Identity and Access Management vs. Identity and Access Governance

Identity and access management and identity and access governance are two similar terms which are often used in the tech world, which can be quite confusing. What do they mean? Are they the same thing? What do they encompass, and what can they do for my organization?

First, while the terms are similar, they do not mean the same thing. Identity and Access Governance (IAG) is the larger umbrella term. It refers to a process that allows organizations to monitor and ensure that identities and security rights are correct, as well as managed effectively and securely. It encompasses everything from business, technical, legal and regulatory issues for organizations. Identity and Access Management (IAM), on the other hand is only one component of IAG. IAM as a term is the technology for managing these user identities and their access privileges for various systems and platforms.

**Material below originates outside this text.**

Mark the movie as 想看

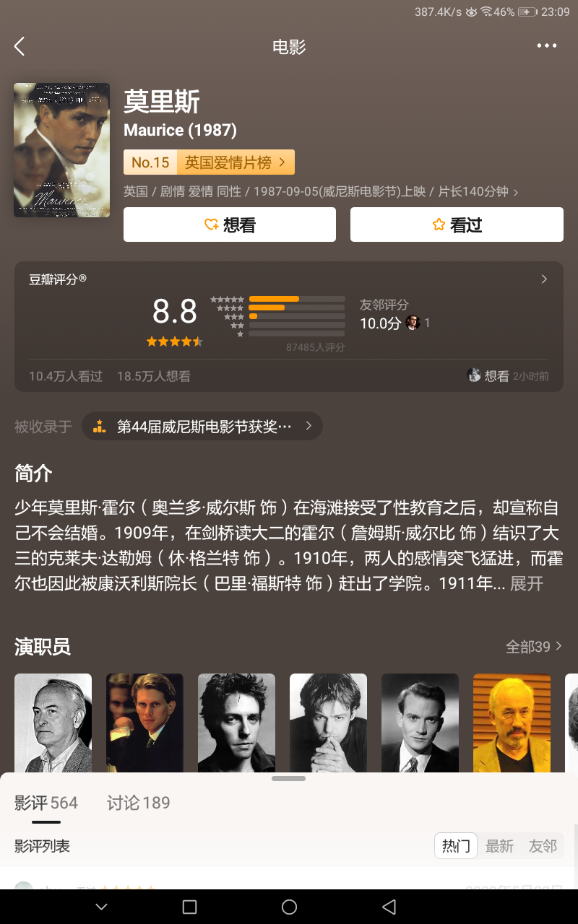(230, 225)
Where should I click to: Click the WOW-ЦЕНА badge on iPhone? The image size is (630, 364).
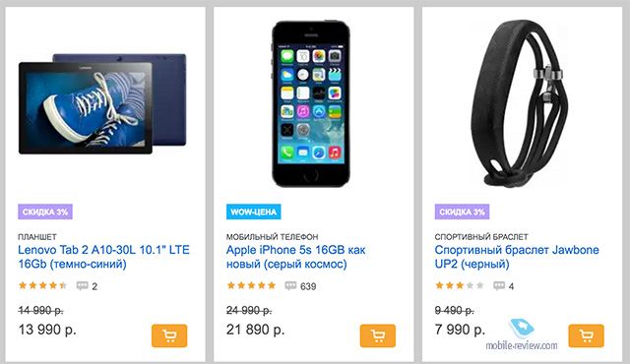[x=254, y=212]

There are then many components that make up of the concept of IAM.

Here are some of the many components that make up identity and access management.

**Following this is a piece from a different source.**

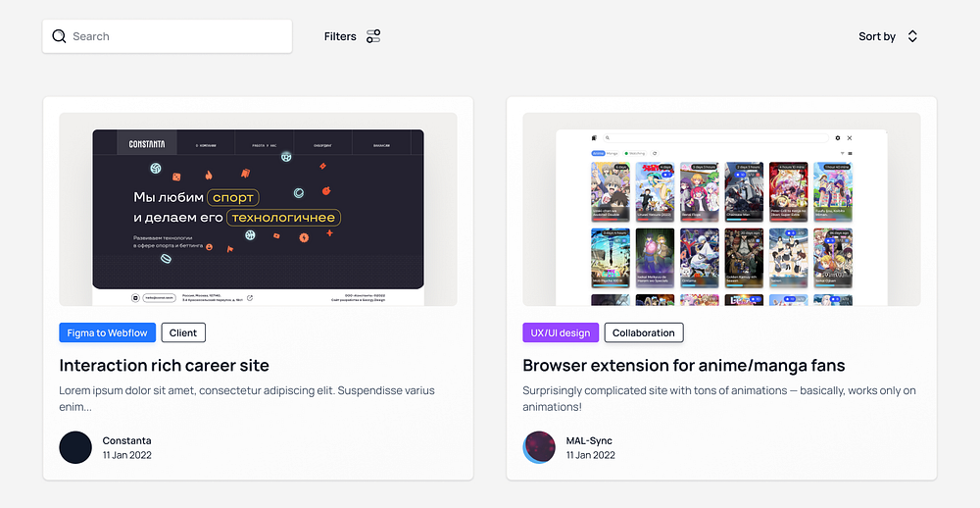Image resolution: width=980 pixels, height=508 pixels.
Task: Click the magnifying glass search icon
Action: (59, 36)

• Account Management – This is the management of creating accounts, making changes when necessary, and disabling accounts once the end user is no longer with the organization. IAM solutions allow organizations to automate these processes so that they need only to make a change in the source system and all connected systems and applications will automatically be updated.

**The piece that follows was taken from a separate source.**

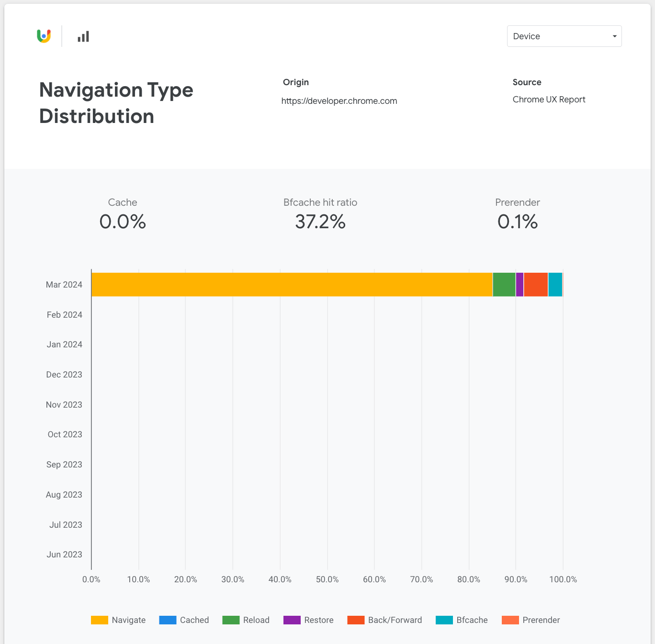Click the Bfcache legend color icon
This screenshot has width=655, height=644.
(443, 620)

• Role Based Access Control/ Access Governance – Another component of IAM is the management of access rights. Within an organization there are many different types and levels of access that employees may have, and employees need to have access to the correct systems and applications to perform their jobs. The primary function of access management is to guarantee that users can only access applications and network resources that are strictly necessary for their work within the organization.

• Compliance Management – This component is used to monitor what is taking place in the IT infrastructure, and making the appropriate changes. All user actions are stored and can be correlated to the access privileges that have been assigned. The relevant data is collected, correlated, analyzed and reported for audit purposes. The findings can also be used to refine IAM rules and to control processes. You can read more about compliance management in our blog post ‘Why organizations need automated reporting’.

• Password/ Authentication Management – This component is used to verify whether a user’s identity matches the person he or she claims to be. This includes traditional methods, such as user name and password combinations that include single sign-on and self-service password resets. It also encompasses more recent authentication methods like biometrics, two-factor authentication and portal SSO.

Overall, it is important to understand the many components of IAM and IAG so as to determine which of them can be helpful to your organization. Many of these components can assist your organization in automating processes and making them more efficient for your employees.